Task requirements
In the data that follows, find the line with "The image size is (1512, 809)."; transcribe it, every later line up to the one with "Open the documentation book icon", and that line as well, exactly and with no others.

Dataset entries
Content starts

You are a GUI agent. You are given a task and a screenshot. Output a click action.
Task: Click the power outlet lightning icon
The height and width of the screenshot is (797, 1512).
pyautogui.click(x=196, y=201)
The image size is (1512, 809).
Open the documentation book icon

Content ends
Content starts

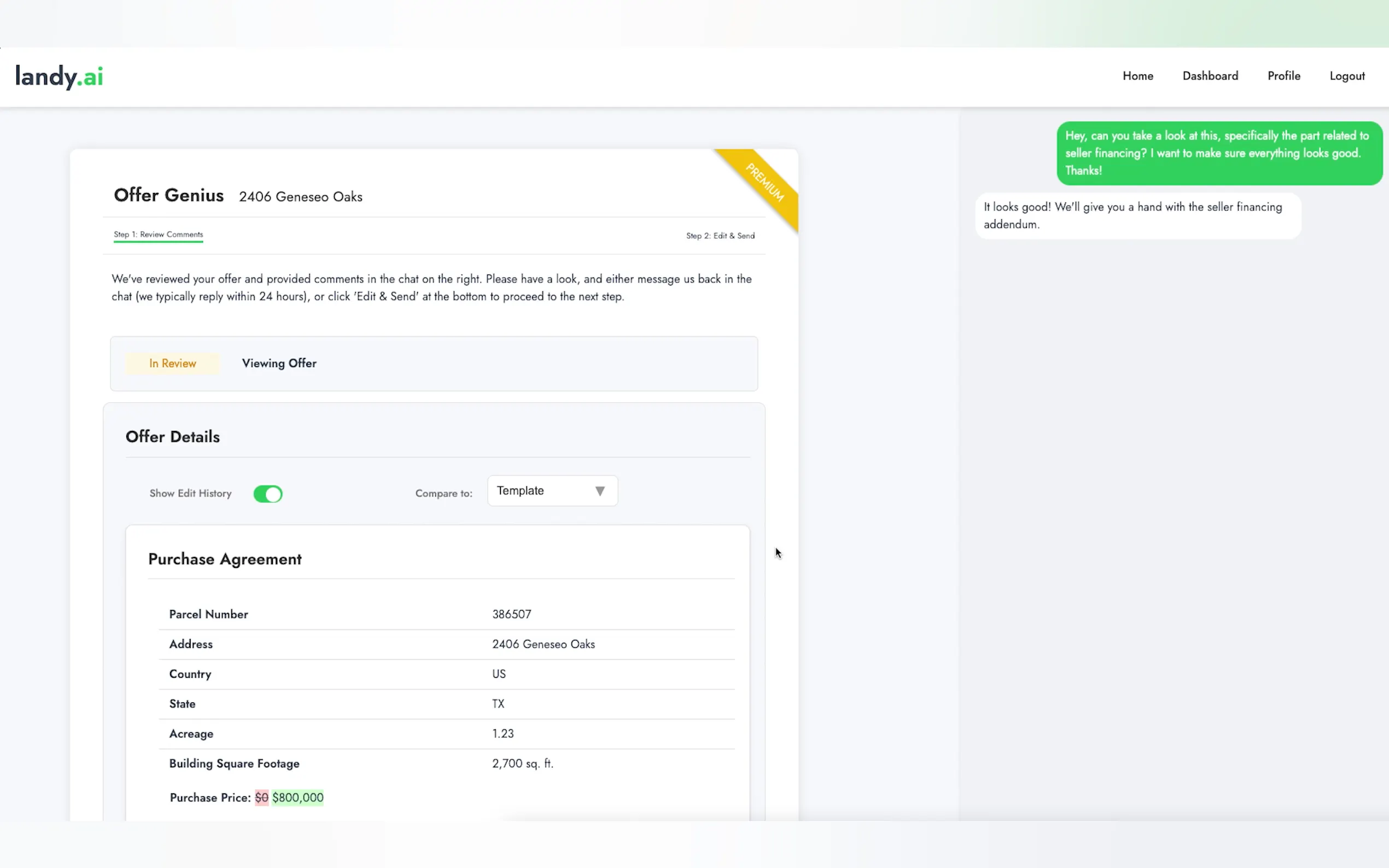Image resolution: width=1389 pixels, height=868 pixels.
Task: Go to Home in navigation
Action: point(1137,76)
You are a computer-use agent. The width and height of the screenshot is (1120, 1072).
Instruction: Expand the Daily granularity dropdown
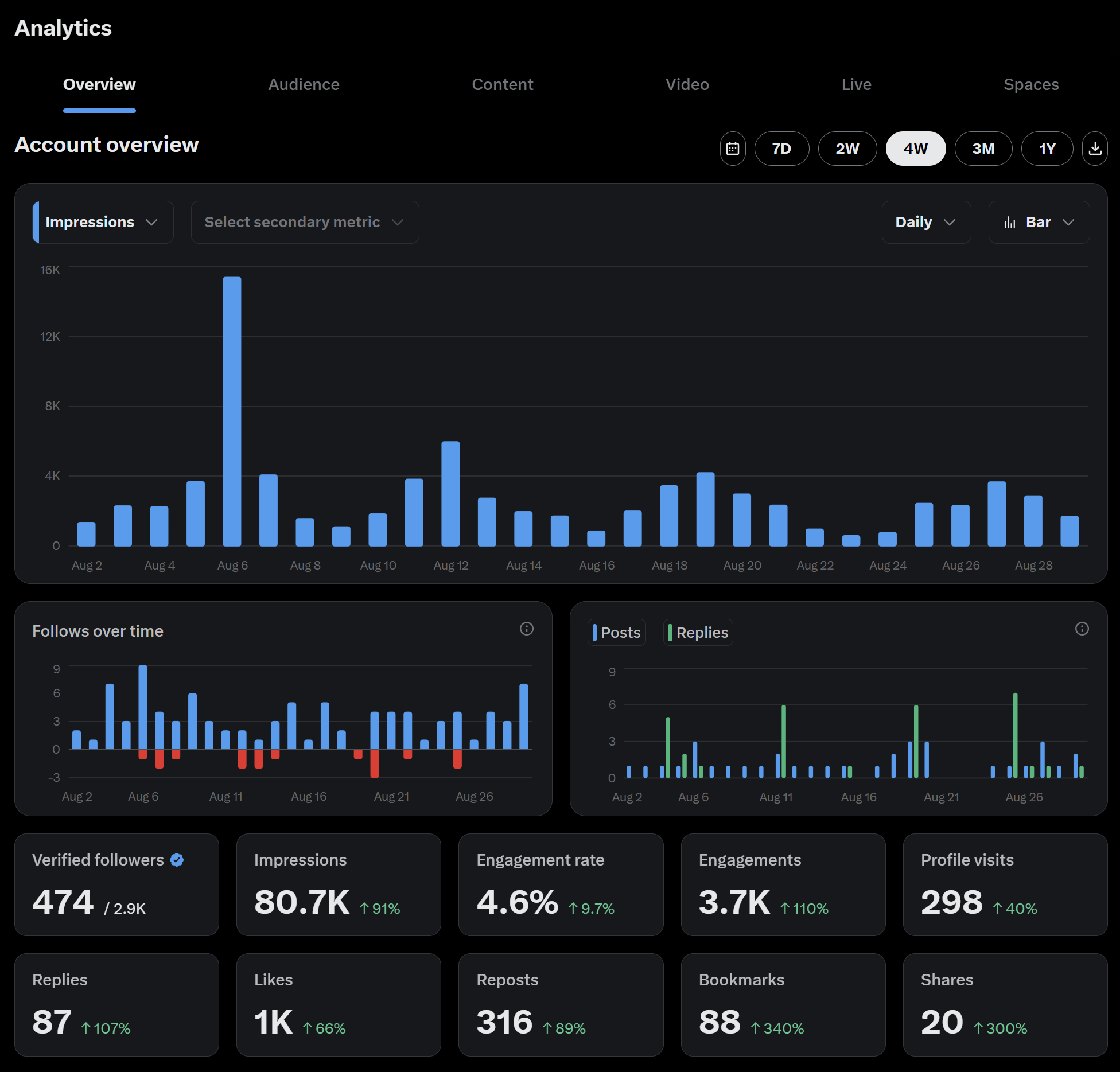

Content ends

Response for this exercise
The image size is (1512, 809).
Open the documentation book icon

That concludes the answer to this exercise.